Precisely where Clark’s windows came from is again unclear. Professor Shortell thinks Stanford White may have had a hand in it, either telling Clark about them or supplying some himself. On the other hand, the francophile Clark was a frequent visitor to Paris and may have found the windows independently.
The William A Clark's windows returned to the Park Abbey in 2014
After Clark’s death in 1925, more than 200 works of art from his collection were bequeathed to the Corcoran Gallery of Art in Washington DC, along with the windows. Here they stayed until 2014, when financial difficulties forced the gallery to close. Most of its collection went to the National Gallery of Art or other local institutions, but an exception was made for the Park Abbey windows, which were returned home.
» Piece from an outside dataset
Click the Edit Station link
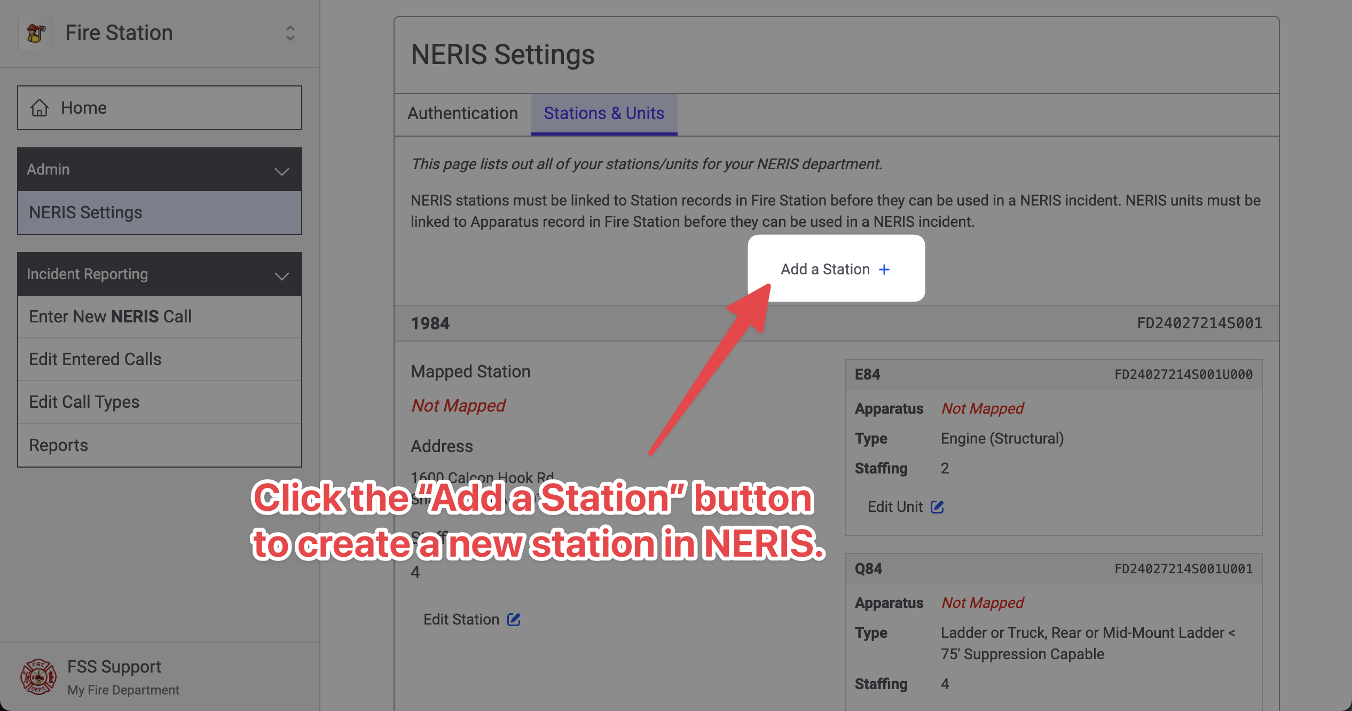Screen dimensions: 1352x711 pos(461,619)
Other Park Abbey windows that may have found their way to the USA during the Gilded Age are considered lost, although surprises are always possible. In 1995 two narrative scenes surfaced at a Sotheby’s auction in New York, and were snapped up by the Friends of the Abbey. These passed through Stanford White’s studio, but little more is known about their history.
© Park Abbey, Leuven
Of the Park Abbey windows that remained in Europe, some stayed with Dansaert families, split and split again by inheritance. Three of these windows were donated to the Park Abbey in 1971, after they failed to sell in the USA. Others were sold to private collectors in Belgium and England, with a few resurfacing only after decades in obscurity.
© Park Abbey, Leuven
One partial narrative scene and a coat of arms was given to the abbey in 1937 by a certain JC Nieuwenhuys, of whom little more is known. By happy chance the Latin verse associated with this scene was among the glass returned to the abbey from Yale. Another stray verse panel turned up in 2005, and was bought for the abbey.
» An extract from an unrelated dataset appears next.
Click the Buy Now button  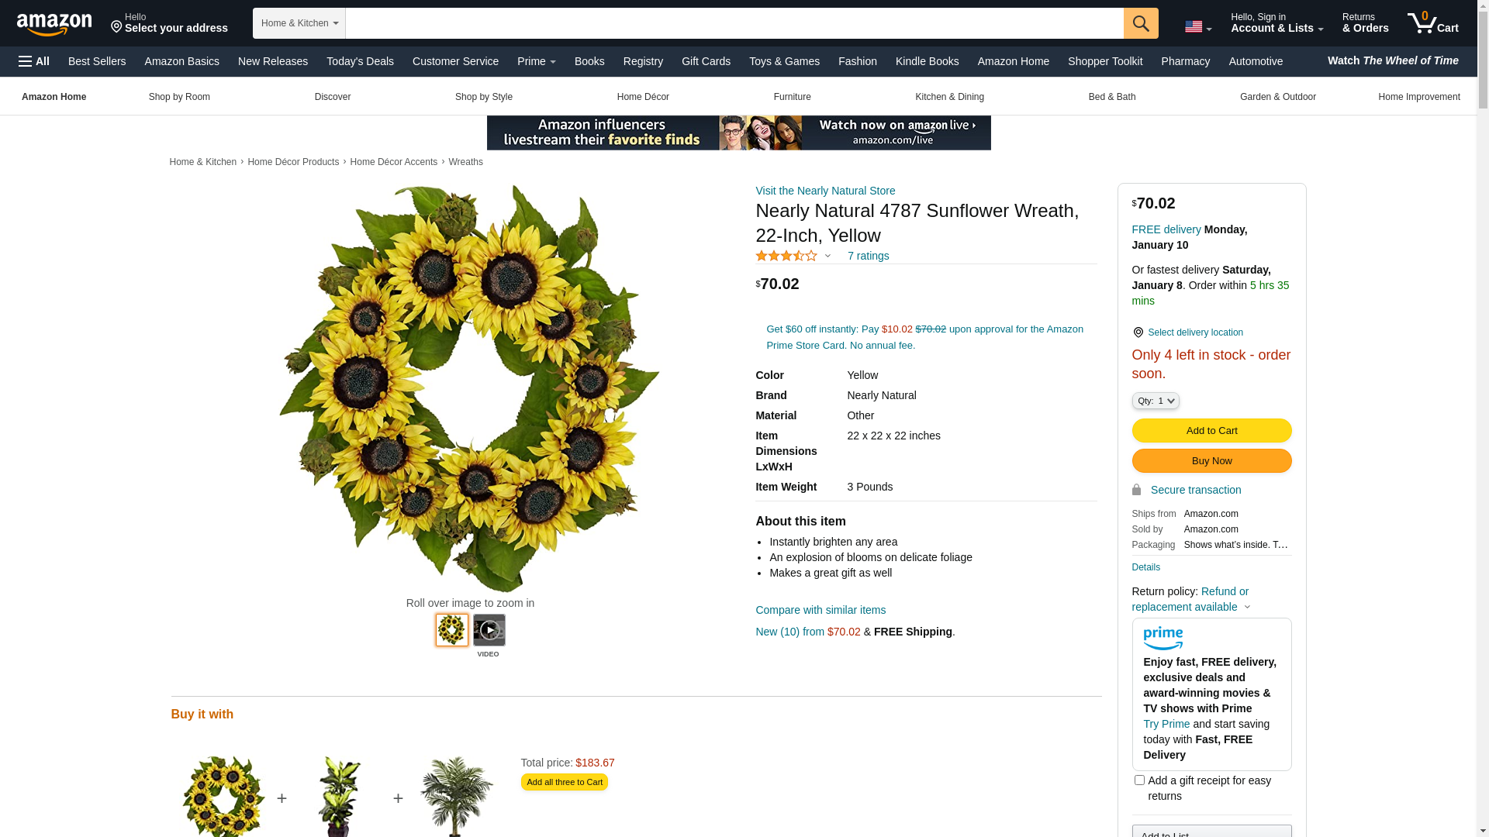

Two other windows ended up in a castle at Heist-op-den-Berg, in Antwerp province. These were sold to the Royal Museums of Art and History in Brussels in 1956, where they remain and have recently been returned to public view. One window can be found in an apartment building on Brussels’ up-market Avenue Louise, while another is in the private chapel of the Château de Pallandt in Bousval, Walloon Brabant.
© Royal Art & History Museum, Brussels
There is little chance of these windows returning to the abbey in the near future, and all the available leads for the remaining ‘lost’ windows have been investigated. But the abbey hopes that the publicity around the re-opening this spring, together with an exhibition on the Norbertine canons, might yet bring others to light.